Stored data:
═══

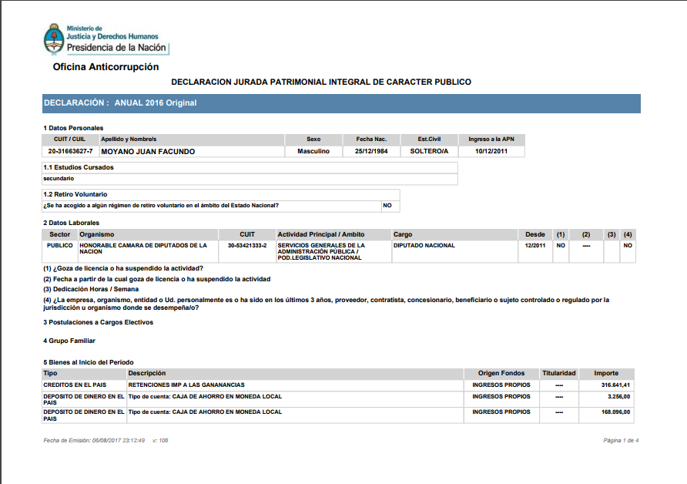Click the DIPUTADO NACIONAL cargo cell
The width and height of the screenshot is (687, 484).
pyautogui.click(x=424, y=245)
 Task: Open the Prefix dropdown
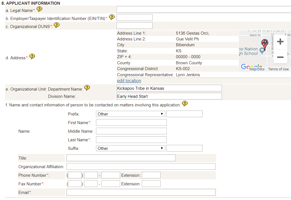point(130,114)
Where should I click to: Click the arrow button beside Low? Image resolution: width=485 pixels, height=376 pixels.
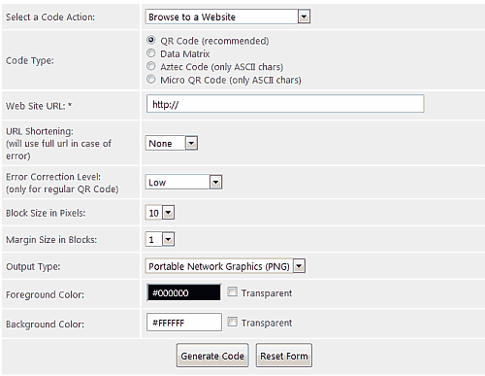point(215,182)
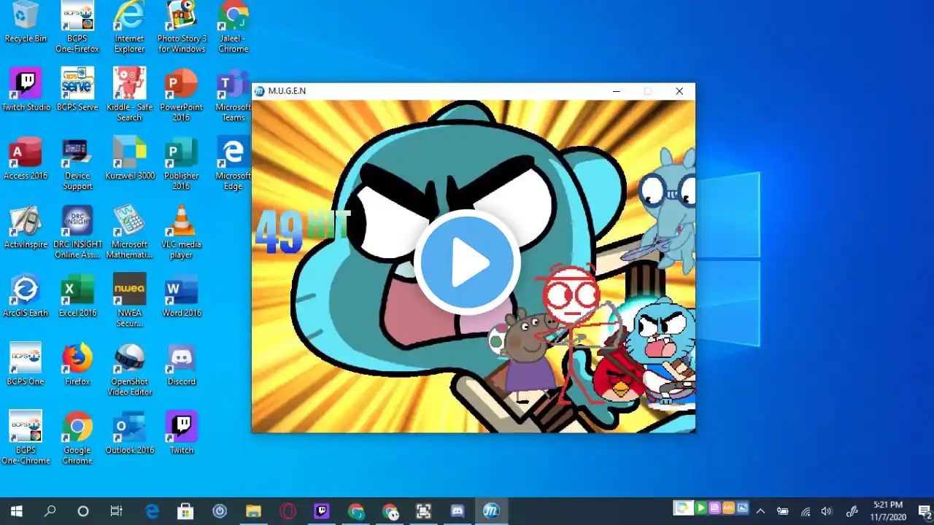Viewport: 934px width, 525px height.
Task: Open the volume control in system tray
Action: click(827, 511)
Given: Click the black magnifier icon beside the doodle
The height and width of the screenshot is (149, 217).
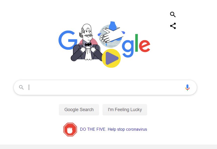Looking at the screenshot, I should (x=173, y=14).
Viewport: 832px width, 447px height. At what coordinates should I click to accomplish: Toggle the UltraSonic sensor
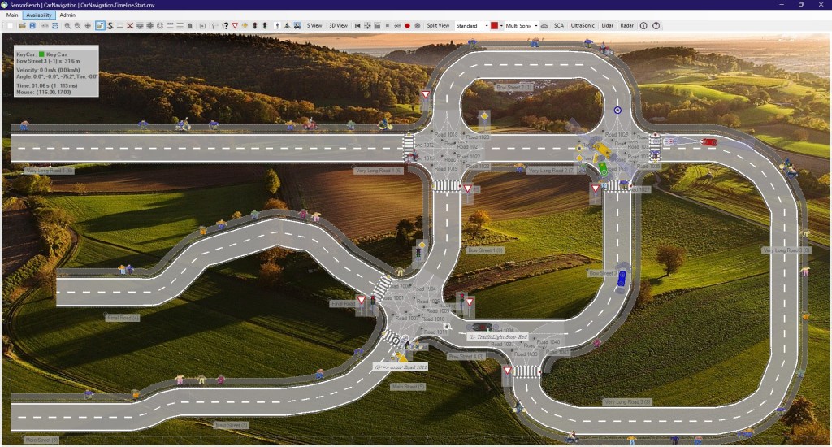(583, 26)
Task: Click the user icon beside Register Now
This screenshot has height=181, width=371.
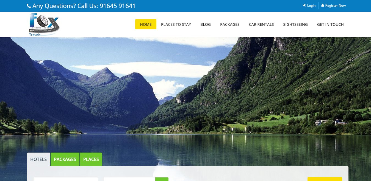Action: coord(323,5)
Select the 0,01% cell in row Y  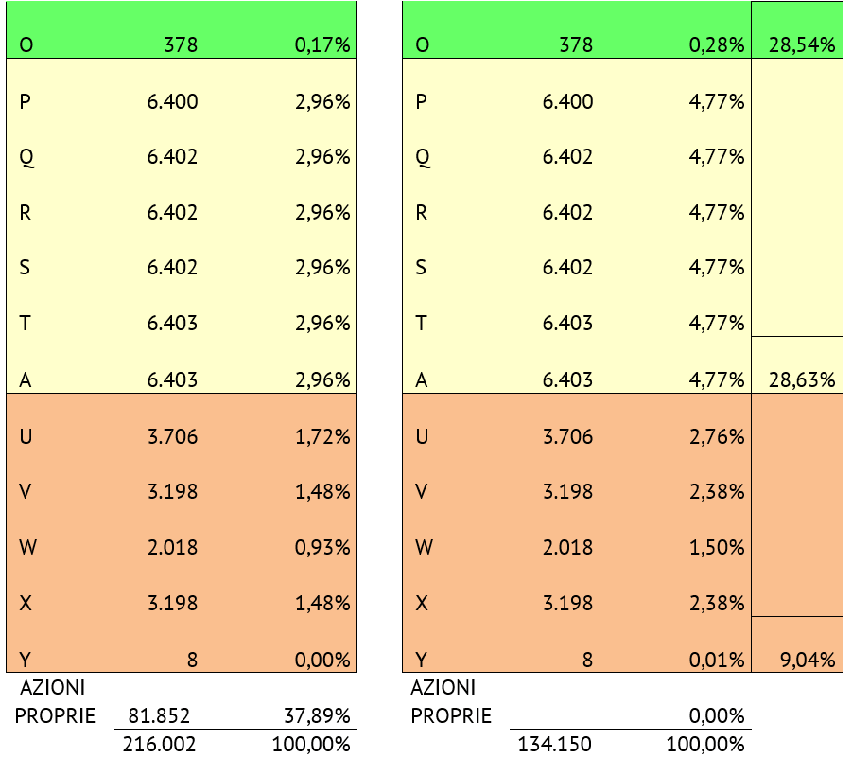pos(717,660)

═══

Work instruction >> Show each line in the entries that holds the string "icon".

Response to the task >>
Given: Click the black magnifier icon beside the doodle
Task: Click the user icon beside Register Now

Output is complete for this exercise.